Una de estas noches cargaré
diez mil ladrillos y sellaré para siempre la ventana. Ya no me serán
suficientes las cortinas de lino. Ellas, sin mayor esfuerzo, se pueden correr.
Así que buscaré los bloques. Quizás como sin querer, tal vez perdiendo adrede
la cuenta, pero sé que sólo así no abriré más la ventana y ya no podré asomarme
más en ella.
Deseo olvidar la cabalgata del
corcel de sombras y la campana de los cascos de la sangre. ¿Quién no huye del
espanto? ¿Del tintineo diabólico?
A la mala me enteré del por
qué, después de su paso, no crece la hierba. Vi a la medrosa salamandra
ocultarse entre la humillación de los musgos. Las esporas del agobio explotan
en el jardín. Buen incentivo para encerrarse tras las paredes. Sin embargo, una
cosa es observar al batracio desde el hogar y otra es huir del equino hasta la
cárcel. Exquisito dilema: O la amargura que ruge o las flores del hibisco.
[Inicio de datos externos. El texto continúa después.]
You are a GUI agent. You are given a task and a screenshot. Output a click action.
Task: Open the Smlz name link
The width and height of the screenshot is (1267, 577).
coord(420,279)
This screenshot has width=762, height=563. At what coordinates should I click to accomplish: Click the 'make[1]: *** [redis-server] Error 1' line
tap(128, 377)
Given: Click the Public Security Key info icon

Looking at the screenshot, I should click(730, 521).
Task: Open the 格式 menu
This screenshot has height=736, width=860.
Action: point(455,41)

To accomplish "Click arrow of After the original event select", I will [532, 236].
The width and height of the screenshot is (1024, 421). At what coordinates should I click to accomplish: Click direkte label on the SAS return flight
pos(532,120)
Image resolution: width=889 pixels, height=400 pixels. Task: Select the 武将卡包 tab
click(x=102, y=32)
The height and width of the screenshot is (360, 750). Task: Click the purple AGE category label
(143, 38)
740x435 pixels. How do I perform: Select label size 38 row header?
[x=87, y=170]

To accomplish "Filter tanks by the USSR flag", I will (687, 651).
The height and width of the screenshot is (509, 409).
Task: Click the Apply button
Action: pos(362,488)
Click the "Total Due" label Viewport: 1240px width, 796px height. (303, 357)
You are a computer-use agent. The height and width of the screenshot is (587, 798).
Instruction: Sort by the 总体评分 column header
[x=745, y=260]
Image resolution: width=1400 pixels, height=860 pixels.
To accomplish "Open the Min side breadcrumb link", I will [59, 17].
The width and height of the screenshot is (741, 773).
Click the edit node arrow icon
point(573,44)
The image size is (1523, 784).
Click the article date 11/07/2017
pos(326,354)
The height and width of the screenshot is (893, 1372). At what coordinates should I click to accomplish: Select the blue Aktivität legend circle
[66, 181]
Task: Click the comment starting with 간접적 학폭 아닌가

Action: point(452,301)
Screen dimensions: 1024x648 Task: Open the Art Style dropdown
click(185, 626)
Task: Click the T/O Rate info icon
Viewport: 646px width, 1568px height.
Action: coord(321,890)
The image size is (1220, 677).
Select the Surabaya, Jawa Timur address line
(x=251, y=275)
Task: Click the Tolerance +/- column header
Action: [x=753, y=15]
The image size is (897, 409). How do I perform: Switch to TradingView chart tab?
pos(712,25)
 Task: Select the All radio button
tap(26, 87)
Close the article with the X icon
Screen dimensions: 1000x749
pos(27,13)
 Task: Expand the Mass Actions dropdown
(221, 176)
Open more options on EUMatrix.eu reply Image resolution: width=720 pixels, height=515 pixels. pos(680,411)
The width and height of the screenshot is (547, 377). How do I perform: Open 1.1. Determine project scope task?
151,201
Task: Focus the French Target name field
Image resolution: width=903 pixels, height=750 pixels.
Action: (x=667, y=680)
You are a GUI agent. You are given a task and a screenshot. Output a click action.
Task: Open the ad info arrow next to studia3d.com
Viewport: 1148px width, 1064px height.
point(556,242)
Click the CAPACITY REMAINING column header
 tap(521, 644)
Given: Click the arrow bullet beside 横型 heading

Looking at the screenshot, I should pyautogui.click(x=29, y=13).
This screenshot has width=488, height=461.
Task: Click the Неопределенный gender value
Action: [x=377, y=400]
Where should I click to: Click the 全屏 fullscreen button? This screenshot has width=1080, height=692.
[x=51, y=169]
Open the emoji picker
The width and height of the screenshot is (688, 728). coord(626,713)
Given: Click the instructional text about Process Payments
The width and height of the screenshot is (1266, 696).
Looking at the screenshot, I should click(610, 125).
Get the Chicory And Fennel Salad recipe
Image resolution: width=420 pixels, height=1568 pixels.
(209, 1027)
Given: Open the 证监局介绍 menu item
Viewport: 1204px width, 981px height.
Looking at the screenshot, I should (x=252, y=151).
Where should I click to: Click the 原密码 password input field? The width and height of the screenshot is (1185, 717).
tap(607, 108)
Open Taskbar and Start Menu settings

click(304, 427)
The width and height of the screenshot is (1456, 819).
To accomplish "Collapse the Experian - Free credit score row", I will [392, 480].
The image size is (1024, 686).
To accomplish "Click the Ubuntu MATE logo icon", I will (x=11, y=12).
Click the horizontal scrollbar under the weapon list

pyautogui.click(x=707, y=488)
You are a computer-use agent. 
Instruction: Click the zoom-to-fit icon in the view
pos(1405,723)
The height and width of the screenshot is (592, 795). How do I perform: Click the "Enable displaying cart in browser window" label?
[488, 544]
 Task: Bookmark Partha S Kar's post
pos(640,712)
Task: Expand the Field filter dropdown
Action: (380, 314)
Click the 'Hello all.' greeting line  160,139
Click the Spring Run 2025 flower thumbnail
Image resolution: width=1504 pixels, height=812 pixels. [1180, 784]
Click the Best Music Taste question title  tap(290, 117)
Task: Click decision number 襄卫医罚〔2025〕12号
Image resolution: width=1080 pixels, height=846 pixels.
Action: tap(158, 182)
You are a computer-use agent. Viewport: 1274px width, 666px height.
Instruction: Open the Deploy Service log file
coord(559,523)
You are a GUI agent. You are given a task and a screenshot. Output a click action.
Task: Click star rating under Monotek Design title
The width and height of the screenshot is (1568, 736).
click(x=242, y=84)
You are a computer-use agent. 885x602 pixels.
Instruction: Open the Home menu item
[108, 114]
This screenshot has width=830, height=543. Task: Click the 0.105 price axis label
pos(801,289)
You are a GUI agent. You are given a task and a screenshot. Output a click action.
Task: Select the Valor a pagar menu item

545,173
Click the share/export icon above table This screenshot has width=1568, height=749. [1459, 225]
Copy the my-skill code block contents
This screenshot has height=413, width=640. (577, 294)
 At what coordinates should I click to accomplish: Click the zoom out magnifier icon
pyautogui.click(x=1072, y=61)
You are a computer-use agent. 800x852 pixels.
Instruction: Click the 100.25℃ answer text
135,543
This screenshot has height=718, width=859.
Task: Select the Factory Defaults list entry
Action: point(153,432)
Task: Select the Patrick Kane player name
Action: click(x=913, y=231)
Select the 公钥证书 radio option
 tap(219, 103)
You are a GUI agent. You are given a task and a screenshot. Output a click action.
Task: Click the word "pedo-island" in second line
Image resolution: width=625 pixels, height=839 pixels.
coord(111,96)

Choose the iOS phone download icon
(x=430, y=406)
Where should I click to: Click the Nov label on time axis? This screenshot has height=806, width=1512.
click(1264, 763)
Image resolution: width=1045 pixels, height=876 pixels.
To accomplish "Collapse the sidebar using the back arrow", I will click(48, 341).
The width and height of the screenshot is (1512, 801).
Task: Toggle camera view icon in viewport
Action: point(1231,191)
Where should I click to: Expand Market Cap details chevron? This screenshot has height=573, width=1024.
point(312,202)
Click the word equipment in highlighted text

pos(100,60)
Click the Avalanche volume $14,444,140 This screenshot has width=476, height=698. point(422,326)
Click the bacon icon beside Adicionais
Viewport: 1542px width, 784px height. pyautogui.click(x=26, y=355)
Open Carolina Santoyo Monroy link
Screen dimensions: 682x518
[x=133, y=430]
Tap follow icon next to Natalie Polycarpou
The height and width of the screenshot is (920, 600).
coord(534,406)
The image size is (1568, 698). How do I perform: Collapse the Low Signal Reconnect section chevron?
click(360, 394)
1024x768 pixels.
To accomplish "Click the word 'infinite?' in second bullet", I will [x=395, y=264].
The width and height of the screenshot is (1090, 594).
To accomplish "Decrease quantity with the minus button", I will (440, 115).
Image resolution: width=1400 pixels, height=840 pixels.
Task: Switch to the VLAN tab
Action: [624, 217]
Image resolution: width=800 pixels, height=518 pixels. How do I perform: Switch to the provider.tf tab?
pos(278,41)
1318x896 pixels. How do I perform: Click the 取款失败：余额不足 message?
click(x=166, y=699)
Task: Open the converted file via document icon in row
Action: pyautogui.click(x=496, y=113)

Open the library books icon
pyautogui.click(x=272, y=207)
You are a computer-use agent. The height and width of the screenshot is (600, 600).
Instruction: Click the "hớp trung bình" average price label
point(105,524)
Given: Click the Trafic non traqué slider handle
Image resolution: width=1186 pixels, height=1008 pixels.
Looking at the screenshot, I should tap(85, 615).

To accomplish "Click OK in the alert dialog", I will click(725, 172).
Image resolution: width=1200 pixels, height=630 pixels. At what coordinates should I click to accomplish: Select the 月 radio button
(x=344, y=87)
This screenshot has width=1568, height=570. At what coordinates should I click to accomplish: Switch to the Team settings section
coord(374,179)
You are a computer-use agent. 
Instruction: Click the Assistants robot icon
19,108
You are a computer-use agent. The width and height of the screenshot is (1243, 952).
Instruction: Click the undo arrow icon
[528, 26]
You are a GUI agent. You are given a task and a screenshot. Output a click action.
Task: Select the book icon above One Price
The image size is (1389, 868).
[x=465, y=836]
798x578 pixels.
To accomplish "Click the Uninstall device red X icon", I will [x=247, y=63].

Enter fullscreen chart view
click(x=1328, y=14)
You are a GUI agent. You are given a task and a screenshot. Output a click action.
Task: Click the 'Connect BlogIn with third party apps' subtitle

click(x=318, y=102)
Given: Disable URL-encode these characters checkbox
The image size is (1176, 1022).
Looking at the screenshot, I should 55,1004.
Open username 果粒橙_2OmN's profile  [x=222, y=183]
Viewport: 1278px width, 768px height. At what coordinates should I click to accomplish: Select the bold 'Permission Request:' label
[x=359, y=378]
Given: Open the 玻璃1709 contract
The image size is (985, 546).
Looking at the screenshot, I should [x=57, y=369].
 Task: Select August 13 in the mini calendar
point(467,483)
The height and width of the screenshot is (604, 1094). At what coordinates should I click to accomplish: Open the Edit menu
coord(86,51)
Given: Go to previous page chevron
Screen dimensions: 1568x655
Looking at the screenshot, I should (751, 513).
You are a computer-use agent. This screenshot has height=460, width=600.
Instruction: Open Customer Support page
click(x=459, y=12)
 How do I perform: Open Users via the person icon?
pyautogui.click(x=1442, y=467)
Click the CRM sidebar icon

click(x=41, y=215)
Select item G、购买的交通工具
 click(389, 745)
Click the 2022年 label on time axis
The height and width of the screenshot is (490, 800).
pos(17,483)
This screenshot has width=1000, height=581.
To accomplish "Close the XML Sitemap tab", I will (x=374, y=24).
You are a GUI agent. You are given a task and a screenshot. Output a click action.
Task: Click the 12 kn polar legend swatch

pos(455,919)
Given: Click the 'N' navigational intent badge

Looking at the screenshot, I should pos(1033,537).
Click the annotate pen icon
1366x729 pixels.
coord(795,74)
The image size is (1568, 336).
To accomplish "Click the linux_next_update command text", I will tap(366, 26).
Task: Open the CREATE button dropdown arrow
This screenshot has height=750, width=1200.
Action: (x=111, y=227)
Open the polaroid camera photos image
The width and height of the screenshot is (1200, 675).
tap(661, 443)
Alguna vez me he decidido y uno
a uno comienzo el transporte de los ladrillos. Nunca falta un relincho malvado
para alentarme. Empero, una noche no basta para tanto tabique. Las horas pasan
y pronto la oscuridad es vencida. Cien falanges rosadas despejan el horizonte.
El corcel de sombras huye hasta otras latitudes. Es la aurora quien marcha
triunfante. Bandadas de gorriones anuncian su llegada. Ya no hay campana de
sangre, sólo rocío en cristales.
Abandono los ladrillos y vuelvo asomarme por
la ventana. La aurora y sus lienzos acarician la pradera y veo a la salamandra
salir de la humillación de los musgos y escucho crecer la hierba. Posiblemente,
una noche de estas, regresen los relinchos de la sangre y mis ganas de tapiar
la ventana. Pero ya es de día y hoy no lo haré.